» **PROVIDED TEXT**

+-------+

Richard Forshaw (20 August 1895 – 26 August 1963) was a footballer who played, predominantly, for Liverpool and also Merseyside rivals Everton during the period between the First and Second World Wars. The only player ever to win league titles with both of the two Merseyside rivals, he also played for Wolverhampton Wanderers, Hednesford Town, and Rhyl Athletic.

Life and playing career

Born Preston, Lancashire, England, Forshaw played for both Nottm Forest and Middlesbrough in wartime matches before gaining his first professional contract at Liverpool in 1919. He made his debut in a 1–0 defeat to Arsenal at Highbury in a Division 1 fixture on 8 September 1919, he opened his account 12 days later at Villa Park when his 30th-minute strike was the only goal of the game against Aston Villa.

Forshaw continued to find the net on a regular basis and his goals helped the Anfield club gain back-to-back titles in 1922 and 1923, he was an ever-present in the 84 championship matches and scored a remarkable 36 goals, his average was a respectable goal every 2⅓ games during this spell not at all bad for an inside-forward. Forshaw also topped the Liverpool scoring list in 1924–25 with 19 goals.

The slim built 5'10" Forshaw was to have his best season in the red of Liverpool in 1925–26 when his return from the 35 matches he played was 29 goals, a goal every 1.2 games. This included a hat-trick against bitter rivals Manchester United, at Anfield, which ended with Liverpool defeating United 5–0 with Forshaw scoring in the 21st, 63rd and 70th minutes, Forshaw's striking partner Harry Chambers scored in the 55th minute whilst the final goal was put away by Archie Rawlings 4 minutes from time.

+-------+

» **STATED EXERCISE 1**
Sum up the piece on Richard Forshaw in two sentences.
» **STATED EXERCISE 2**
In the Richard Forshaw text, which team did Forshaw play against when he scored his first goal for Liverpool?
» **STATED EXERCISE 3**
Keep writing the Richard Forshaw text, picking up after its last sentence.
The data after the Forshaw text has nothing to do with any of this work.

» **SUPPLIED INFORMATION**

+-------+

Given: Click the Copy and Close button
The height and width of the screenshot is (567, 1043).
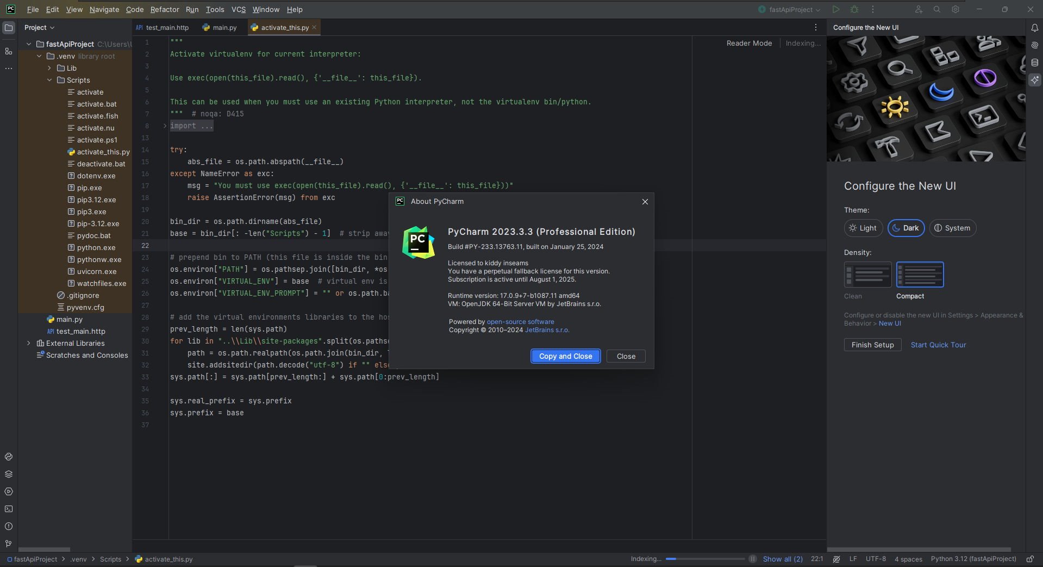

+-------+

» **OUTPUT 1**
Richard Forshaw (1895–1963) was a footballer who played mostly for Liverpool between the two World Wars and is the only player to win league titles with both Liverpool and Everton. He helped Liverpool win back-to-back titles in 1922 and 1923 and had his best season for the club in 1925–26, scoring 29 goals in 35 matches.

» **OUTPUT 2**
Aston Villa, at Villa Park.

» **OUTPUT 3**
Forshaw was allowed to leave Liverpool in March 1927, he made the short journey across Stanley Park to Everton where he linked up with Toffees legend Dixie Dean, Forshaw's experience helped Everton win the League title in his first season, becoming the first and only player to win the title with both Everton and Liverpool. Dick went on to join Wolves in 1929, he also played for Hednesford Town, Rhyl Athletic and Waterford before he finally retired. Forshaw was never selected to play for England.

In 1932 Forshaw was sentenced to 12 months imprisonment with hard labour for fraud after being found to have amended a winning betting slip from £2 to £20 by adding the 0 on himself.

Career details

Liverpool F.C (1919–1927) 288 appearances 124 goals - Two Football League First Division Championship winners medals (1922 and 1923)
Everton F.C (1927–1929) 42 appearances 8 goals - Football League First Division Championship winners medal (1930)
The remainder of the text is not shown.